Which one true in First law of thermodynamics:
$Q = \Delta U \pm W = \Delta U \pm p\Delta V$? (where $\Delta U$ is change of internal energy, $W$ work made by system and $Q=cm\Delta T $ heat made by system.)
or $\Delta U= \Delta Q + \Delta W $? (where $\Delta U$ is change of internal energy, $W$ work made by system and $Q=cm\Delta T $ heat made by system.)
First one from one the finnish physics texbook another is from here.
It is pretty much a matter of convention regarding who is doing work on whom. For me the most conceptually clear picture is the wikipedia version, $$\Delta U=\Delta Q+\Delta W,$$ i.e., that the change in the internal energy of the system equals the heat delivered to it plus the work performed on the system. (Note, however, the difference from what you quote!) If one takes $\Delta W$ to be the work performed by the system then its sign will change, but this does not of course change the physical content of the law. If in doubt, put it in words! Once you're clear on what each symbol means the signs will follow automatically.
A couple of caveats, though: note that $Q$ as such is a misleading term. One can only assign heat quantities to processes, which is emphasized by the notation $\Delta Q$.
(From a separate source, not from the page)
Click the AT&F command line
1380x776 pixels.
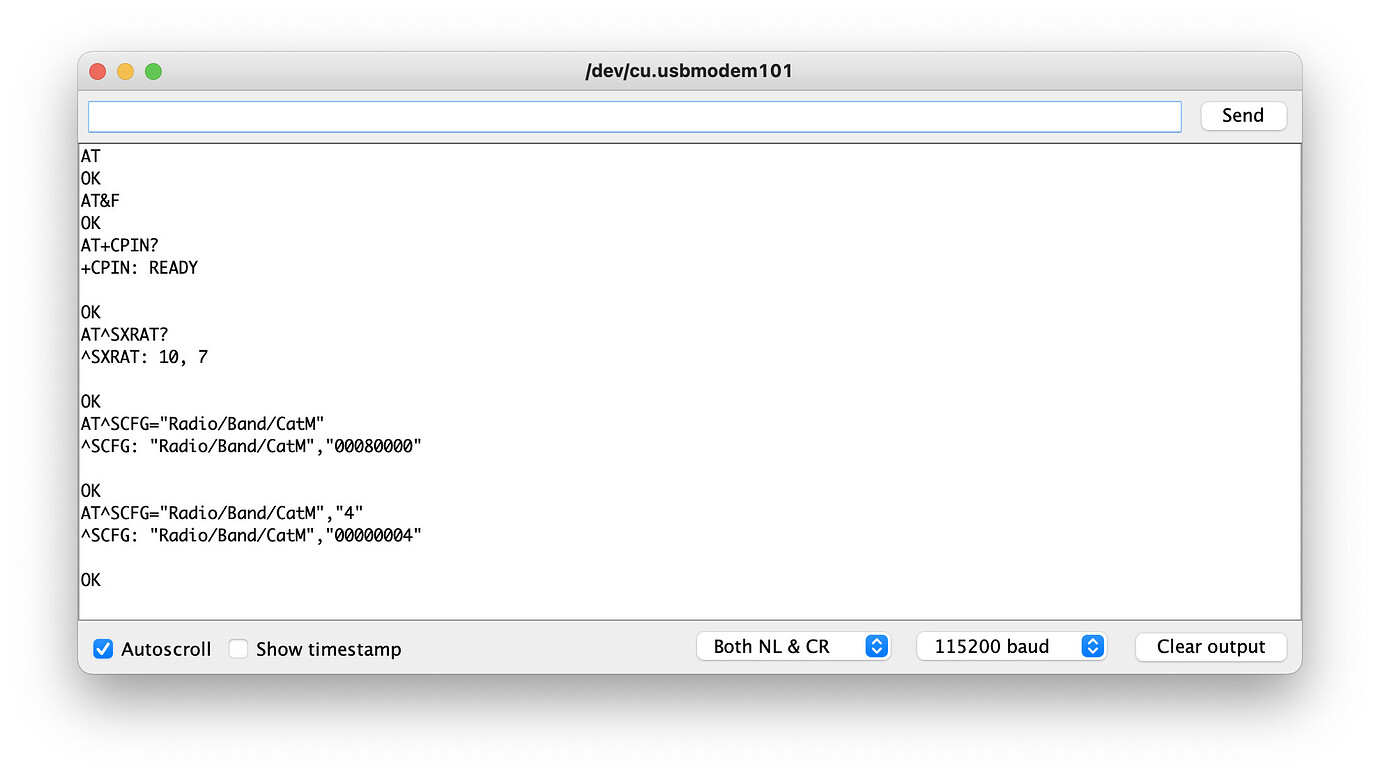pyautogui.click(x=101, y=201)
What's true is that it's law of conservation of energy. It particularly states: Q= Del(U) + W,
U: internal energy. That is, the total energy given to a system does two things, first it makes the system do the desired useful work and second it changes the internal energy of the system. The work can be positive or negative according to W=q(dv). Example: If the gas in piston expands and when the gas in the piston is under compression then the work done would be positive and negative respectively. :)
For me, it's
delta(q) = delta(u) + w
delta(q) is the change of heat of the system, delta(u) is the change of internal energy of the system and w is the work done by the system. delta(w) just doesn't make sense for me since w by itself means the change in energy. Also, writing it this way allows you to use parts of the statement in other places as well. For example, change in entropy delta(s) = delta(q) / T. And total work done by the system in an adiabatic process w = nRTln(v2/v1)
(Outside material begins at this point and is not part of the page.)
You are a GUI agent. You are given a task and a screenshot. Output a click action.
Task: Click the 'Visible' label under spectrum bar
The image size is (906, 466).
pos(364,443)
The previous answer, in my opinion is half-baked. The use of the delta term is quite misleading, as pointed out in the comments. Now, according to almost every leading textbook and my Professor, who is also a leading author, the I Law of Thermodynamics can be stated as:
Q = ΔE + W
where Q is the heat transfer across the system boundary, W is the work transfer across the system boundary and ΔE is the change in energy of the system. Here, the energy of the system 'E' includes the Macroscopic Energy mode(Kinetic and Potential Energies of the bulk) and the Microscopic Energy Mode(Internal energy that included the translational kinetic energy, rotational kinetic energy, vibrational potential energy, chemical energy etc. of each molecule). The sign of Q and W depend on the sign convention used. Hence, you don't need to include the +- signs in the equation as it will only tend to confuse you!
The above statement gives a whole picture of the I Law of Thermodynamics for a 'Closed System' undergoing a 'Change of State'.